政策演变方面,改革开放初期的“圈地运动”让新增土地长期占据主导。但2017年国土部建立的“建设用地总量控制机制”标志着拐点到来。到2023年,全国33个试点城市已将存量土地盘活作为考核核心,北京此次新政更是要求“年度土地供应计划中存量用地占比提升至65%”,这种趋势性转变折射出土地管理从粗放式到集约化的历史跨越。
在房地产领域,二者的影响尤为显著。过去商品房开发高度依赖新增土地拍卖,2016-2020年房企拿地面积年均增长5.8%。但今年前9月TOP100房企公开市场拿地金额同比下降42%,存量土地通过城市更新方式的价值重构开始凸显。典型案例是广州旧厂改造项目,通过容积率调整使单宗地价值提升300%,既控制了土地成本,又缓解了供需矛盾。
值得注意的是,两类土地的盘活模式差异显著。新增土地多通过招拍挂市场化出让,但北京新政明确要求产业用地需与科技创新能力挂钩,相当于在传统指标基础上新增“亩均产值”等考核维度。而存量土地更多采用协议转让、复合开发等创新模式,深圳龙华观澜片区通过“工改工”实现产值从12亿元提升至68亿元,即经典案例。
从生态保护维度看,二者的矛盾与共性同样值得关注。新增土地开发易引发生态环境压力,2021年昆明滇池流域因开发过载被中央生态检查组点名整改。而存量土地通过立体开发、地下空间利用等方式,既能减少生态影响,又能高效配置资源。杭州西溪湿地周边项目通过“建筑退界换容积率”政策,实现生态红线内零新增开发的同时提升38%开发强度。
当前政策热点集中在“增存挂钩”机制,即新增建设用地指标与存量土地盘活规模挂钩。广东2022年数据显示,珠三角9市通过增存挂钩获得的新增指标达到12.7万亩,占总供应量的68%。这种倒逼机制正在全国铺开,北京此次提出建立“每盘活3亩存量方可申请1亩新增”的刚性约束,将全面重塑地方政府的土地管理逻辑。

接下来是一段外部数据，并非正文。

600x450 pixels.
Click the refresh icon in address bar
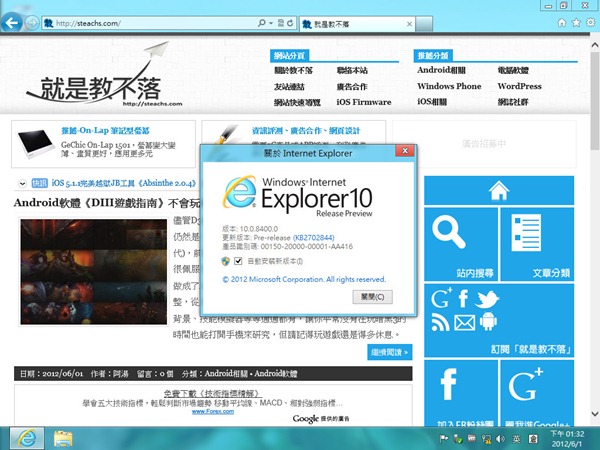[291, 22]
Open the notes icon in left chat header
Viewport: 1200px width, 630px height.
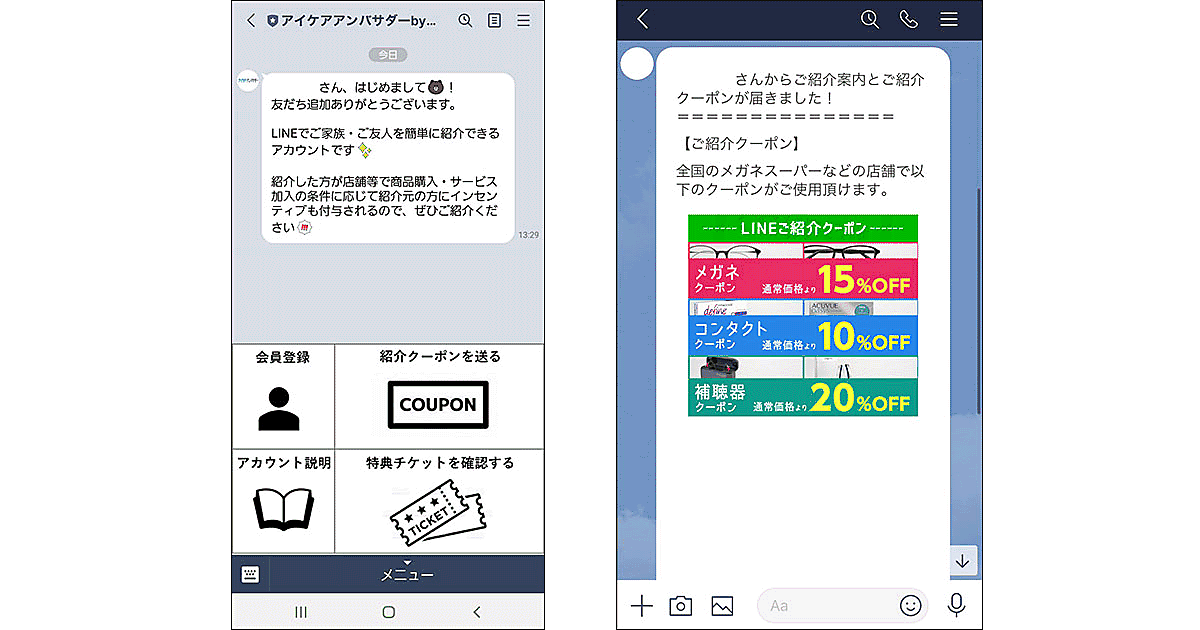tap(494, 20)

对于普通购房者而言,两类土地的差异直接影响住房供给结构。新增土地多用于保障房和刚改项目,如北京首批供地的3万套共有产权房;存量土地则更倾向服务改善需求,例如上海老公房加装电梯项目配套的4000元/㎡政府补贴政策。有测算表明,到2030年存量土地将贡献60%以上的居住用地供应增量。
需要警惕的是,政策实施中可能出现的异化现象。某中部城市曾借存量改造之名,将文化保护街区整体“打包”改造,导致历史建筑破坏。“既要防止为消化指标而形式化改造,也要避免过度开发损害公共利益”,中国城市规划学会专家李教授在10月12日研讨会上的提醒值得重视。这要求相关部门建立更精细的容积率核定、生态评估等正向激励机制。
综合来看,存量土地与新增土地的关系演变,本质上是发展理念从“以土地换发展”向“以盘活促转型”的深刻转变。10月15日北京新政作为政策风向标,传递出“更高质量发展”必须依靠资源优化配置的核心逻辑。而对于房企、投资者乃至普通公众来说,理解这一转变逻辑将是把握未来土地市场的关键。